― Ну, Маша, извини…
― Нет, теперь я тебе скажу, раз начал! – раздраженно произнесла она,– Я скажу тебе, Геня, что не нравится мне вся эта история! Крутит там что–то этот Аркадий Петрович с дядькой вашим. Да и папенька ваш хорош! Опять экий фортель выкинул.
― Маша, прошу тебя… Мы на отдыхе…
― Сущий детектив! Честное слово! Только помер и тут же объявился! Живой и невредимый! Только в чужой стране и под чужим именем! И через год опять помер!
― Не помер, а убили его, Маша…
― Так ведь и в прошлый раз убили, как будто, только мы не могли понять кто. А потом нате, обнаружился и опять исчез! И снова без завещания.

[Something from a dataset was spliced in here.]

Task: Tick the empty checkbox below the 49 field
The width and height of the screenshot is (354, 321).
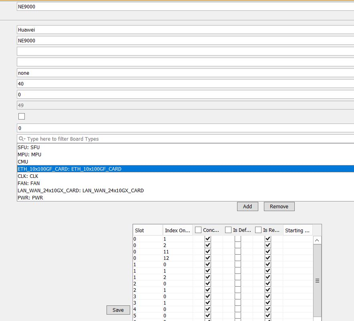Action: [22, 116]
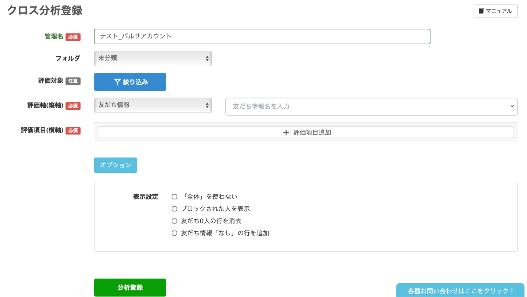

― Мы даже не были на похоронах! Маша! – взмолился Генрих Львович.
― Что Маша, что Маша!? Ведь этого не может быть! На сей раз совсем не может быть! Я вот как рассуждаю Генрих, чисто по-женски, по матерински, что у него тогда свои цели были, свои тайные планы. Ну, там скрыть этот позор от всех нас со своим незаконнорожденным сыном и воссоединиться с ним. А теперь–то что? Опять тайна? – она сердито отодвинула бокал и сидела, казалось, в полной растерянности, не зная, что можно ответить на собственный же вопрос.
47
Артур, наконец, сумел дозвониться до Аркадия Петровича. Несколько попыток оказались тщетными. То ли старый адвокат нарочно не брал трубку, то ли был в отъезде. Но на сей раз он ответил.
― Аркадий Петрович?
― Да, я.
― Аркадий Петрович, это Артур, узнаете? Я вас уже неделю ищу…
― Отсутствовал, извините.
В голосе адвоката Артуру послышались какие–то неприятные нотки. Это было ново для Артура, знавшего семейного адвоката, почти члена семьи, всегда любезным и дружелюбным.
― К сожалению, отец умер… умер безвозвратно… Нож проник в сердце… Смерть наступила в считанные секунды…
― Я знаю. Соболезную.
― Преступников не поймали. И вряд ли поймают.
― Извините, но я ничем не могу помочь.
― Я не к тому, Аркадий Петрович, я бы хотел узнать о завещании. Кому отец завещал что?
― А с завещанием та же история, что и прошлый раз.
― Как так? Что это означает?
― Завещания нет.
― Нет?
― Нет.
― И что теперь с его наследством?
― Дом на Крестовском в Петербурге со всем содержимым, я распорядился разделить между вами, тремя его прямыми наследниками. Но теперь, однако, появился ещё один… И тоже законный некоторым образом. То есть этот мальчик, его родной сын, только от другой матери, как и Вы, впрочем. Но его я не вписал, потому что тогда ещё не знал. Теперь это дело вашей совести.
― А что с денежной частью наследия?
― Тут у меня никаких сведений и распоряжений нет.
― Но где–то должны быть его деньги!
― Мне об этом ничего не известно. Он делал бизнес со своим братом, Гарри Фридландом, вашим дядей. Как-то, Гарри жаловался мне, что ваш папенька должен ему много денег. Но не могу судить.